Адольф Гитлер. Легенда. Миф. Действительность - Мазер Вернер. Страница 54

Гитлер сам достаточно подробно объясняет, каким образом пришел к такому примитивному и искаженному пониманию, которое он называет победой разума над чувством. Стоит почитать его рассуждения. «Сегодня мне трудно сказать, — пишет он в "Майн кампф", — когда слово «еврей» заставило меня впервые задуматься. В родительском доме я вообще не помню, чтобы при жизни отца произносилось это слово. Я думаю, что он считал культурной отсталостью уже тот особый оттенок, с которым люди произносят это слово… В школе у меня тоже не было повода, чтобы изменить это унаследованное от отца мнение.
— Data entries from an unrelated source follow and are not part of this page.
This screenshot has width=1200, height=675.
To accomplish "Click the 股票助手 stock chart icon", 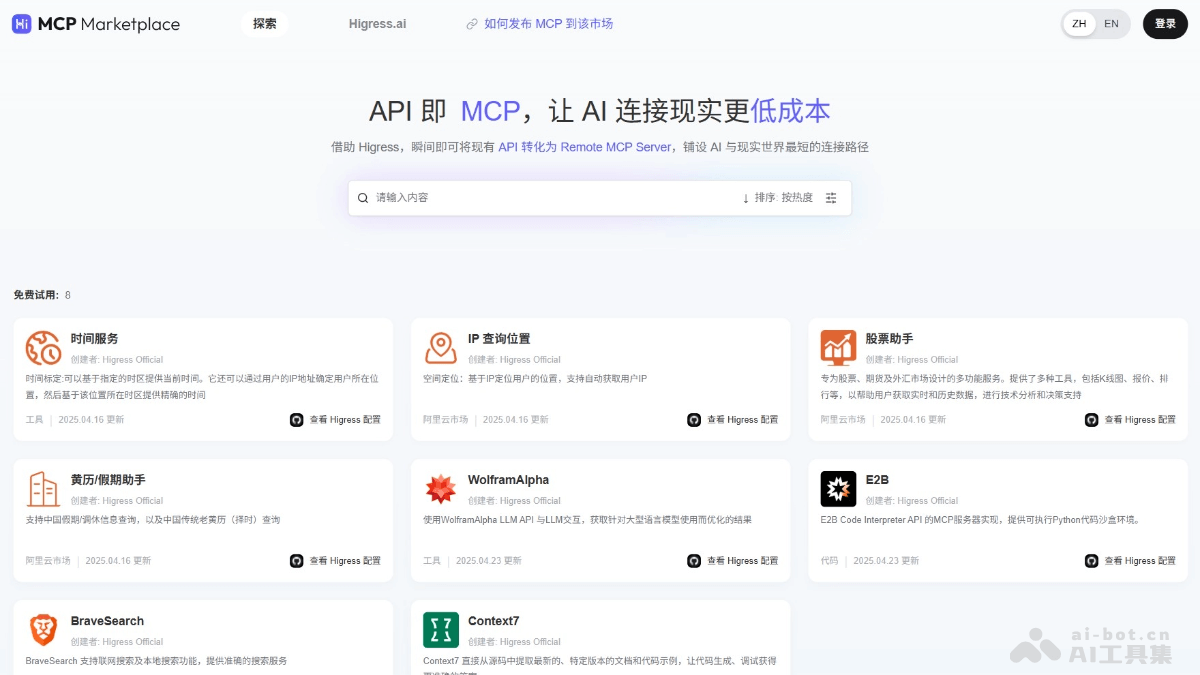I will [838, 349].
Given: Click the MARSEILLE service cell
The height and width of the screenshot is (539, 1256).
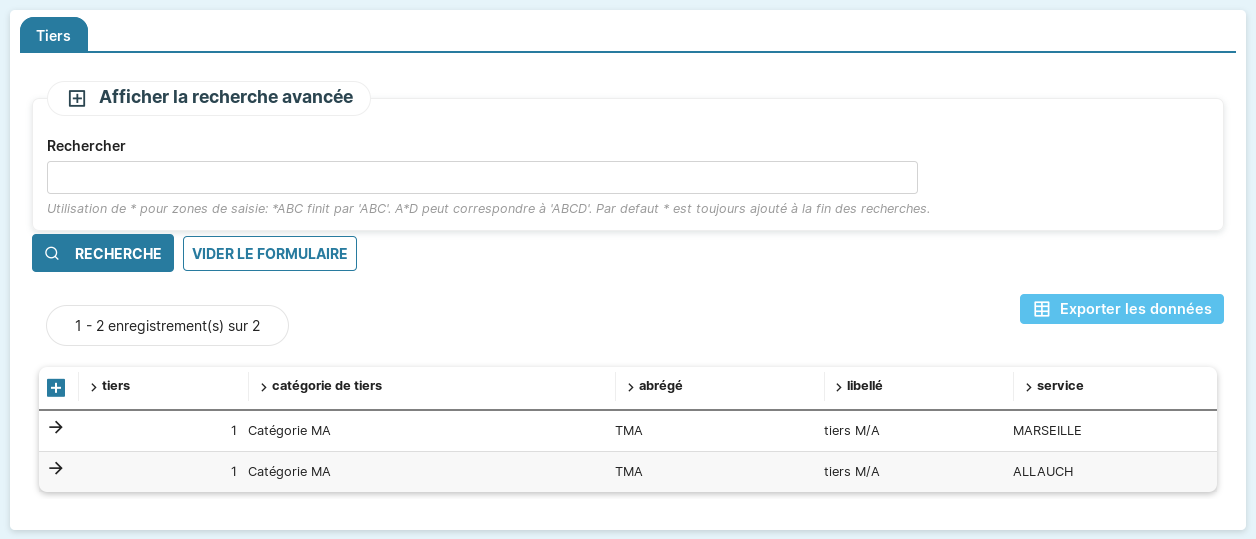Looking at the screenshot, I should pyautogui.click(x=1047, y=431).
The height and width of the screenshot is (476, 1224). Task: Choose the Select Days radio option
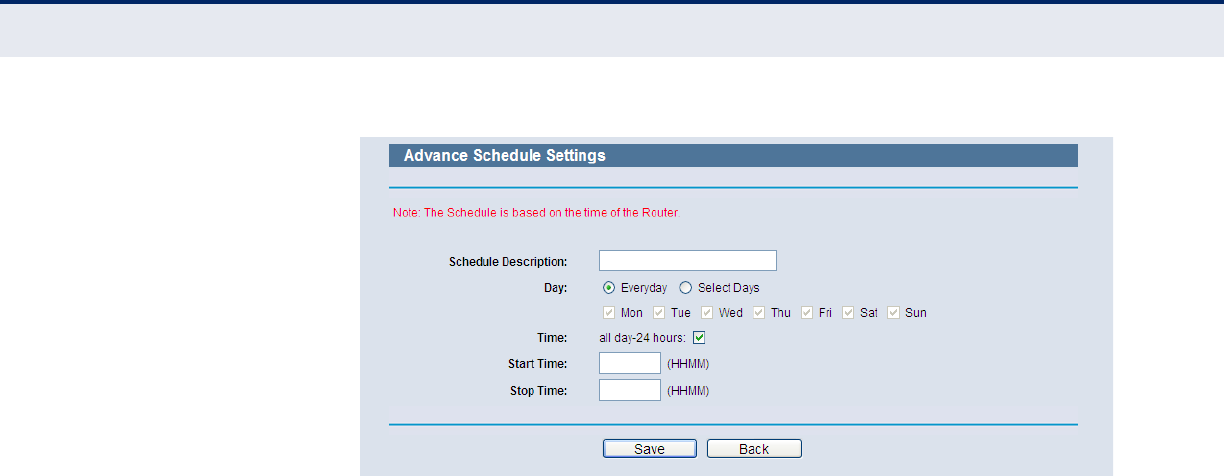pos(686,288)
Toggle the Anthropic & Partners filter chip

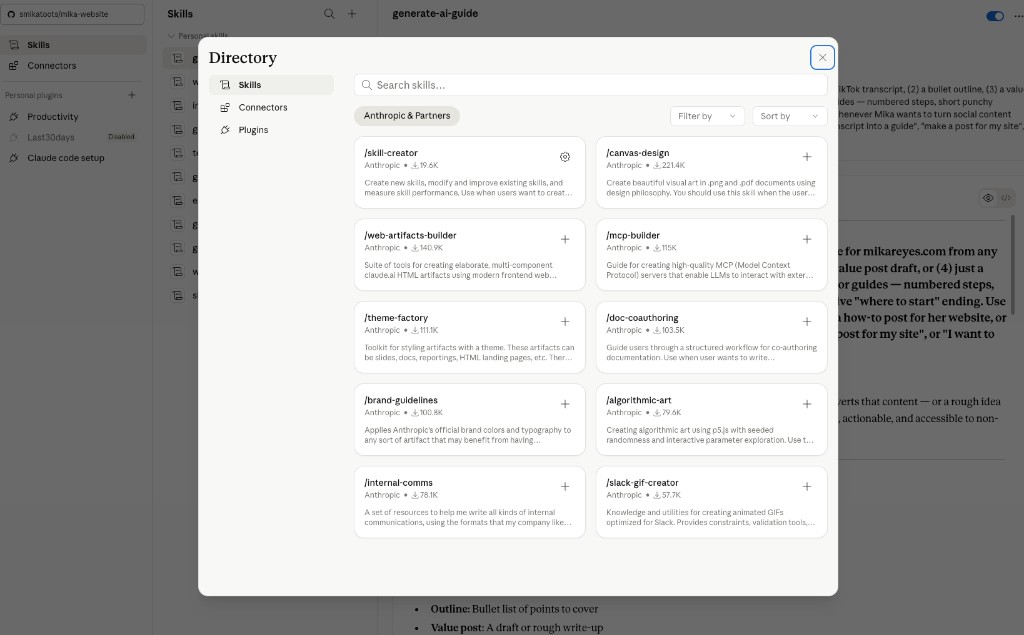(x=407, y=116)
Правда, в реальном училище у нас был один еврейский мальчик, к которому мы все относились настороженно… но ни у меня, ни у других при этом не возникало никаких мыслей. Лишь в четырнадцать или пятнадцать лет я стал частенько слышать слово «еврей», чаще всего в разговорах на политические темы. При этом я чувствовал легкую неловкость и не мог избавиться от неприятного чувства, которое всегда охватывало меня, когда я становился свидетелем межконфессиональных раздоров. По-другому я тогда эту проблему не воспринимал.

В Линце было очень мало евреев. [182] На протяжении столетий их внешность приблизилась к европейской и стала человеческой. Я даже принимал их за немцев. Смысл предубеждений против них был мне не совсем ясен, потому что единственное отличие я видел лишь в другом вероисповедании. Я полагал, что их преследуют только за это, и различные негативные высказывания против евреев воспринимал неодобрительно и почти с негодованием…

С такими мыслями я приехал в Вену.

Переполненный впечатлениями в архитектурной сфере… я в первое время не замечал внутреннего расслоения населения в этом гигантском городе… Лишь когда постепенно возвратилось спокойствие и первые впечатления начали складываться в образы, я более обстоятельно осмотрелся в своем новом мире и наткнулся на еврейский вопрос… Я все еще рассматривал евреев как конфессию и по соображениям веротерпимости не одобрял борьбы с ними на религиозной почве. Так, например, тон, задаваемый антисемитской венской прессой, казался мне недостойным культурного наследия великого народа. Меня угнетали воспоминания об определенных событиях средневековья, повторения которых мне не хотелось. Поскольку все газеты, о которых идет речь, не считались ведущими… я видел в них скорее злую зависть как результат неправильного мировоззрения».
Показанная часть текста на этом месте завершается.